Bref, Madame la présidente, sur tous ces points, sur l'absence également de contrat de droit privé pour les collaborateurs de l'université, il aurait fallu être davantage volontariste, davantage réformateur. Mais, enfin, mieux vaut un petit pas en avant qu'un pas en arrière ou le statu quo.

C'est la raison pour laquelle le groupe libéral votera cette réforme. C'est la raison pour laquelle aussi, Madame la présidente, étant donné l'engagement, même partiel, que j'ai dans cette institution, je serai obligé de m'abstenir pour respecter nos propres règles.

M. Michel Forni (PDC). Mon intervention va se limiter à une extrapolation de ce qui a déjà été dit et à une certaine forme d'analyse des conséquences d'un tel projet de loi. Je m'empresse toutefois de préciser que le parti démocrate-chrétien le votera. Il faut savoir que conduire un changement dans une entreprise n'est pas simple, mais conduire une réforme d'envergure, a fortiori les travaux qui visent à définir des priorités et à proposer des décisions fondamentales, relève d'un véritable défi qui, dans le monde universitaire, doit s'intégrer à son périmètre d'évolution, qu'il soit technique ou sociétal.

★ ★ ★ ★

▸ **Consigne 1**
Traduisez en anglais cette phrase de l'extrait : « Mais, enfin, mieux vaut un petit pas en avant qu'un pas en arrière ou le statu quo. »

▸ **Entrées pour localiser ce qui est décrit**

★ ★ ★ ★

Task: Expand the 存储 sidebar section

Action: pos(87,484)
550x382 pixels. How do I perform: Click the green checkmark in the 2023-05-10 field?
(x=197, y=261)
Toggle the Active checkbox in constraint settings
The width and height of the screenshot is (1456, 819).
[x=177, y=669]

★ ★ ★ ★

▸ **Consigne 2**
Reprenez toutes les entrées ci-dessus en remplaçant « green » par « red », sans rien changer d'autre.

▸ **Réponse 1**
But, in the end, a small step forward is better than a step backward or the status quo.

▸ **Réponse 2**
Task: Expand the 存储 sidebar section

Action: pos(87,484)
550x382 pixels. How do I perform: Click the red checkmark in the 2023-05-10 field?
(x=197, y=261)
Toggle the Active checkbox in constraint settings
The width and height of the screenshot is (1456, 819).
[x=177, y=669]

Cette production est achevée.